3.6 Il paese dell'arte
Insieme con la lingua e la letteratura, un altro elemento culturale servì a caratterizzare la specificità italiana: l'
arte. Tanto in Italia quanto all'estero, la straordinaria fioritura dell'arte italiana, da Giotto a Donatello, da Leonardo a Michelangelo, da Brunelleschi a Palladio, fu avvertita ben presto come un aspetto fondamentale della sensibilità e della cultura italiana.

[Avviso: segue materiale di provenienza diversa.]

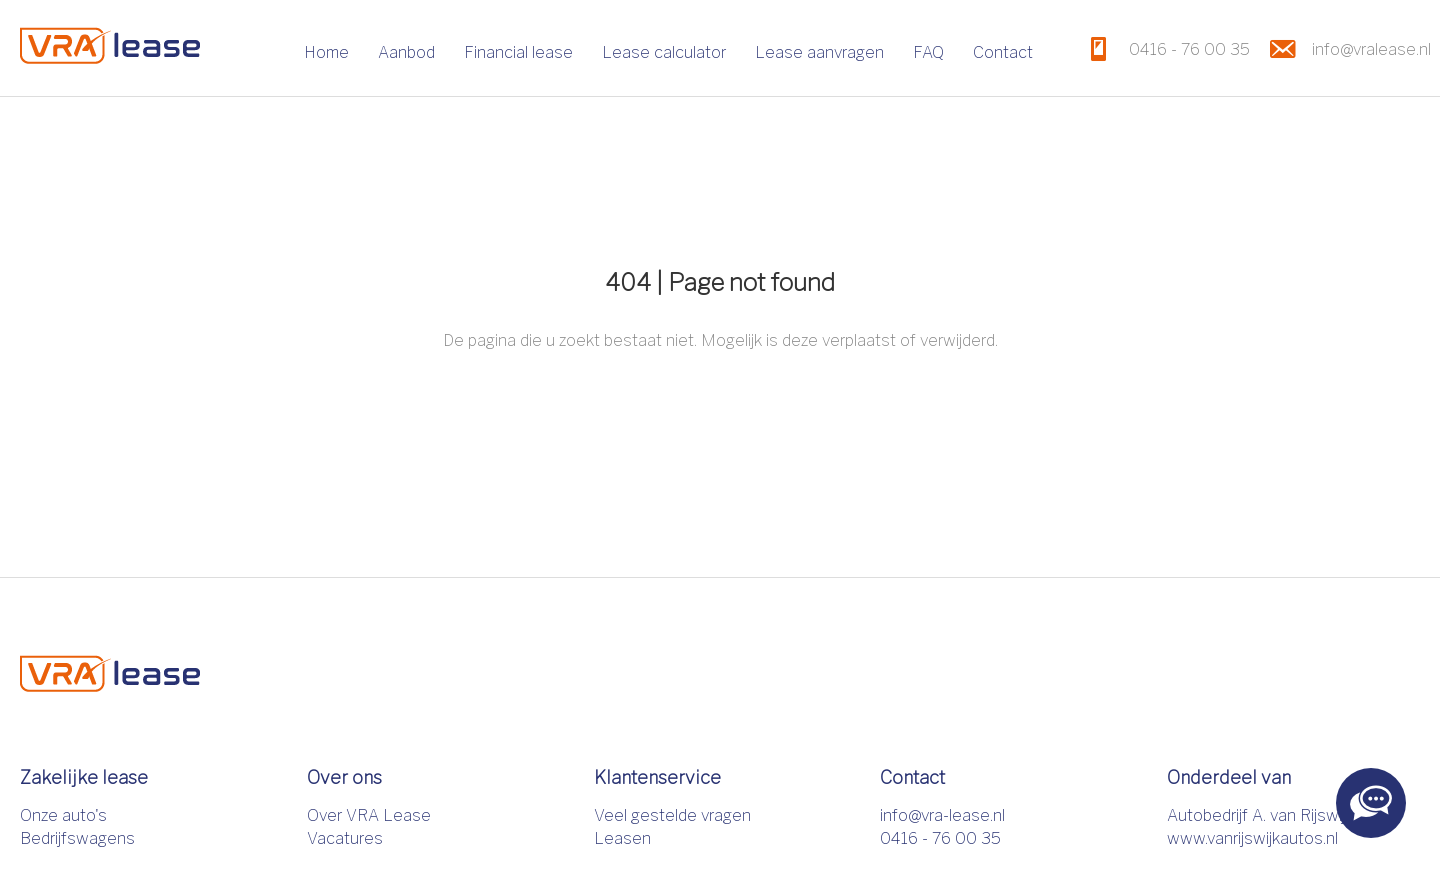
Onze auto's (63, 815)
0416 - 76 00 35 (940, 838)
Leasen (622, 838)
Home (326, 52)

Questa specificità fu valutata anzitutto come diversità rispetto alle forme artistiche d'Oltralpe: Boccaccio, per esempio, contrapponeva la pittura di Giotto, che stimolava la riflessione sulla natura e sui sentimenti umani, alla fantasmagorica policromia dei mosaici bizantini, che esaltavano la visione ma non chiedevano nulla alla ragione; l'arte bizantina mirava a "dillettar gli occhi degli ignoranti", quella di Giotto a "compiacere allo intelletto de' savi". Leon Battista Alberti, dal canto suo, condannò l'arte gotica con una motivazione sostanzialmente non molto diversa: essa gli appariva eccessivamente carica di elementi decorativi e quindi lontana da quell'ideale di purezza, semplicità e armonia delle linee che era tipico dell'architettura italiana.

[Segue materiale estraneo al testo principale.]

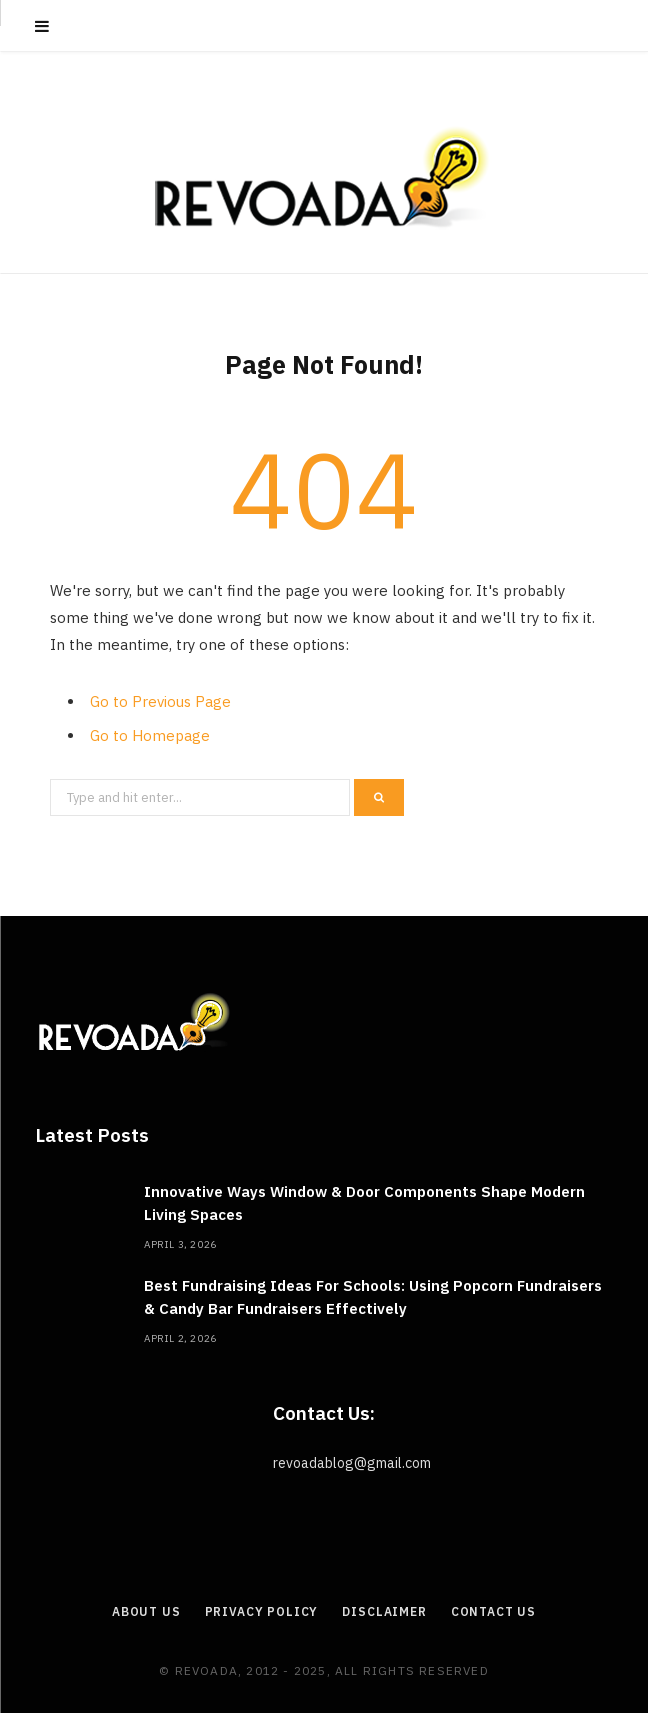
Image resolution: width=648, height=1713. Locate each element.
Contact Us (493, 1611)
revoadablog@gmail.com (352, 1463)
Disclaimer (384, 1611)
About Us (146, 1611)
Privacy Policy (262, 1611)
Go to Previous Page (160, 701)
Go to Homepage (150, 735)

Già agli artisti dell'epoca e agli studiosi contemporanei delle tradizioni antiche apparve chiaro lo straordinario rilievo assunto dall'arte toscana e in particolar modo fiorentina. Ma questo primato toscano - che non escludeva il risalto di altre importanti tradizioni regionali, per esempio quella veneta - si accompagnava senza contraddizione alla consapevolezza dell'unitario sviluppo delle arti nel nostro paese. Operava in questo senso la prorompente diffusione nella penisola (specialmente a Roma e a Napoli) degli stessi canoni toscani e il loro inserimento armonico in una corrente più vasta, definibile appunto come italiana: un'immagine diffusa negli ambienti colti dell'epoca, che ritroviamo enunciata nelle parole del massimo protagonista dell'arte rinascimentale. Parlando con un contemporaneo che ce ne ha lasciato testimonianza, Michelangelo manifestò apertamente la sua valutazione negativa dell'arte fiamminga: "questa pittura - egli disse - è fatta solo di cenci, di case in rovina, di verzura, di campi, d'ombre d'alberi e di ponti, di fiumi, il che essi chiamano paesaggi e qualche figura qui, qualche altra là; e tutto questo, sebbene a certi occhi possa sembrare bello, in realtà è fatto senza ragione né arte, senza simmetria né proporzione, senza discernimento né disinvoltura, in una parola senza sostanza né nerbo". Si ritrova qui il motivo, tipicamente rinascimentale, dell'arte come capacità di cogliere la "sostanza" delle cose e non la loro - per quanto gradevole - apparenza. Ma si ritrova anche il tema della specificità e superiorità dell'arte italiana: "le opere che si fanno in Italia - aggiunse infatti Michelangelo - sono quasi le uniche a cui si possa dare il nome di pittura [...] chiamiamo italiana la buona pittura".